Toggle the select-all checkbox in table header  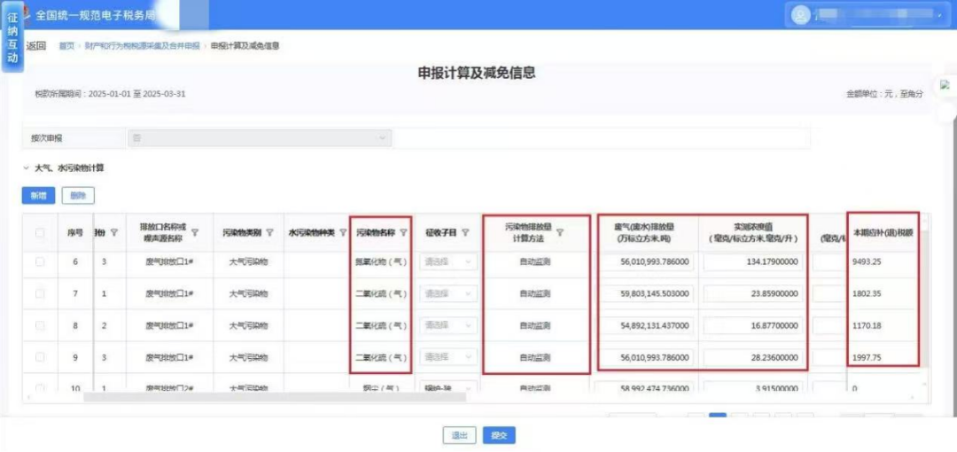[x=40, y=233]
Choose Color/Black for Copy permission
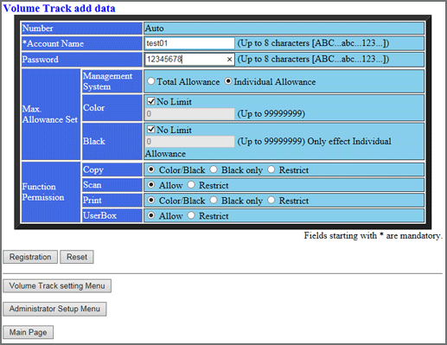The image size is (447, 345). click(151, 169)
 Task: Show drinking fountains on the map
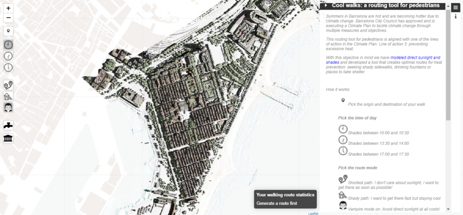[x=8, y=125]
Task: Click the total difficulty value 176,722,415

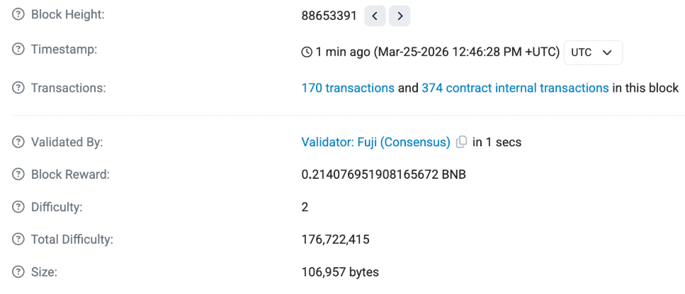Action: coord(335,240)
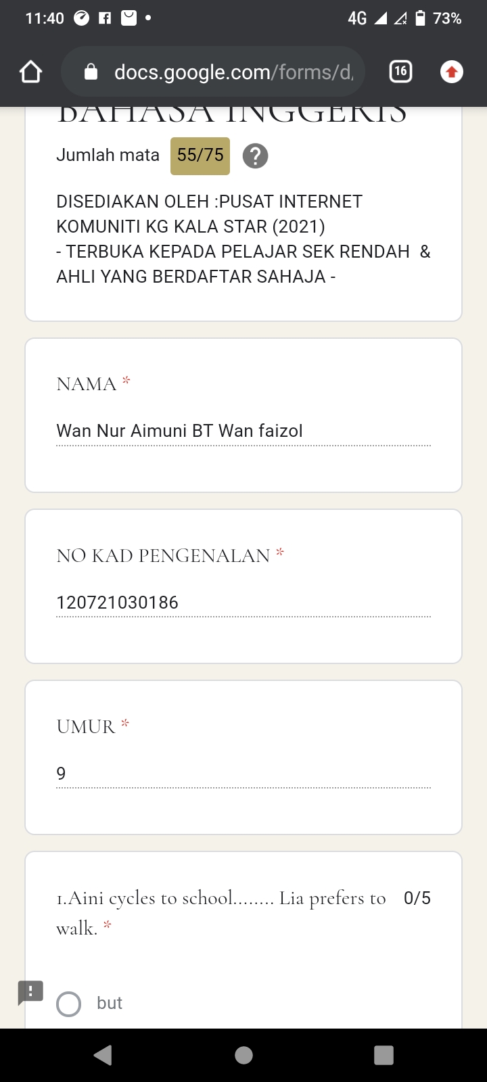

§ What to produce: What you output must be exactly the lines from the line with "Task: Click the" through the last line of the listing, pictures excluded.

§ Completed exercise:
Task: Click the total difficulty value 176,722,415

Action: coord(335,240)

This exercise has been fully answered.